The terms of borrowing have also changed. Since Bangladesh became a lower-middle-income country in 2015, it lost access to cheap, concessional loans. Interest rates from the World Bank, Asian Development Bank (ADB), and Japan International Cooperation Agency (Jica) have nearly doubled, while grace periods and repayment schedules have become less generous. Some loans are linked to global floating interest rates. For example, the benchmark Secured Overnight Financing Rate (SOFR) is now above five percent, compared to less than one percent only a few years ago. Bangladesh's annual repayment of foreign loans rose from about $3 billion in FY2013 to over $4 billion in FY2023.
These repayment pressures are surfacing at a particularly difficult moment. The economy is facing high inflation, limited forex reserves, weak revenue collection, and low investment. Therefore, external debt, which can be a tool to fund growth, can also turn into a burden if not managed efficiently. The government also borrows from domestic sources to finance the budget deficit. Although the budget deficit remained below five percent of GDP, reliance on the banking sector has increased as a domestic source of funding.
For Bangladesh, adopting a balanced strategy is crucial. The government needs to be careful in financing development while maintaining debt sustainability. It must expand concessional borrowing from multilateral development banks. Such funding is critical for infrastructure, climate adaptation, and social protection programmes at low cost. At the same time, the country should also explore innovative funds. For example, debt-for-climate swaps where a portion of external debt is forgiven in exchange for investments in climate-resilient projects. Such mechanisms can reduce debt burdens, while also helping reduce climate vulnerabilities.
Another critical avenue is domestic revenue mobilisation. While external debt remains significant, Bangladesh can reduce its reliance on borrowing by improving tax collection and broadening the tax base. Clearly, countries with stronger domestic resource mobilisation are better positioned to sustainably manage debt and invest in long-term development. Higher tax collection should be coupled with efficient public spending. That requires transparency in borrowing and investment so that debt translates into tangible benefits rather than creating fiscal pressure.

:: Information shown ::
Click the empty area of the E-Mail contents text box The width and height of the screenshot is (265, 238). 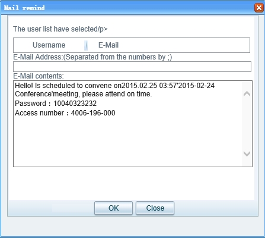pos(127,141)
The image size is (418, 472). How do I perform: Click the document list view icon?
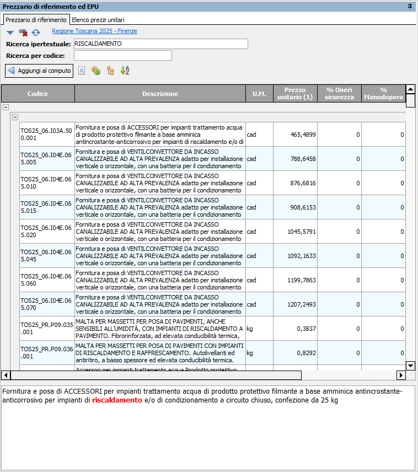(82, 71)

:: Instructions for the task ::
Can you pick up the passage on Bangladesh's borrowing and debt after its last sentence and carry it on? The listing has nothing to do with the work asked here.

:: Result below ::
In a world of economic pressure and uncertainty, characterised by trade protectionism and currency fluctuations, Bangladesh must diversify its sources of financing and build financial resilience to withstand global shocks. It needs to adopt sustainable financing strategies to avoid debt crises. Debt is not inherently bad, unmanaged and excessive debt can erode growth, social welfare, and resilience. With prudent policies, careful planning, and innovative financing strategies, Bangladesh can harness debt as a tool for sustainable development rather than a source of vulnerability. While the government should follow a more cautious borrowing policy, structural reforms in revenue collection, public expenditure, and project execution must be pursued simultaneously. Strengthening institutions to improve these areas is critical for easing debt repayment pressures and maintaining macroeconomic stability. External borrowing will remain important for development financing. However, its management will determine whether it becomes a growth enabler or a looming burden.
Dr Fahmida Khatun is executive director at the Centre for Policy Dialogue (CPD).
Views expressed in this article are the author's own.